[Prompt]: Reproduce the entries below, please. Keep every character the same.
──────── Dataset content
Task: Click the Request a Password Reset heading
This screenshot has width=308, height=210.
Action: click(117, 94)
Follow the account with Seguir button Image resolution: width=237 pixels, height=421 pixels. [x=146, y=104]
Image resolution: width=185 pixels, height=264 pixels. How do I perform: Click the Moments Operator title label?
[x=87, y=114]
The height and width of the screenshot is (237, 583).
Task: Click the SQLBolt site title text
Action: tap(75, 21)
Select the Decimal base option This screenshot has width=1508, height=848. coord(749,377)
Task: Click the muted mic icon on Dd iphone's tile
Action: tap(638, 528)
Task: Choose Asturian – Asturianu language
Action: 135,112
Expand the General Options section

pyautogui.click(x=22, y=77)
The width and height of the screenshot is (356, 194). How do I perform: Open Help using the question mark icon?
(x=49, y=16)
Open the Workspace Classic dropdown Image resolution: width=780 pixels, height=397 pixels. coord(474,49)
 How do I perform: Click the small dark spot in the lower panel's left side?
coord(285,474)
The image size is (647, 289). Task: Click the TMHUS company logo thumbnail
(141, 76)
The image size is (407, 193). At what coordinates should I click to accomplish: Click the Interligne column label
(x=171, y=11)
────────────────
[Task answer]:
Task: Click the Request a Password Reset heading
This screenshot has width=308, height=210.
Action: click(117, 94)
Follow the account with Seguir button Image resolution: width=237 pixels, height=421 pixels. [x=146, y=104]
Image resolution: width=185 pixels, height=264 pixels. How do I perform: Click the Moments Operator title label?
[x=87, y=114]
The height and width of the screenshot is (237, 583).
Task: Click the SQLBolt site title text
Action: tap(75, 21)
Select the Decimal base option This screenshot has width=1508, height=848. coord(749,377)
Task: Click the muted mic icon on Dd iphone's tile
Action: tap(638, 528)
Task: Choose Asturian – Asturianu language
Action: 135,112
Expand the General Options section

pyautogui.click(x=22, y=77)
The width and height of the screenshot is (356, 194). How do I perform: Open Help using the question mark icon?
(x=49, y=16)
Open the Workspace Classic dropdown Image resolution: width=780 pixels, height=397 pixels. coord(474,49)
 How do I perform: Click the small dark spot in the lower panel's left side?
coord(285,474)
The image size is (647, 289). Task: Click the TMHUS company logo thumbnail
(141, 76)
The image size is (407, 193). At what coordinates should I click to accomplish: Click the Interligne column label
(x=171, y=11)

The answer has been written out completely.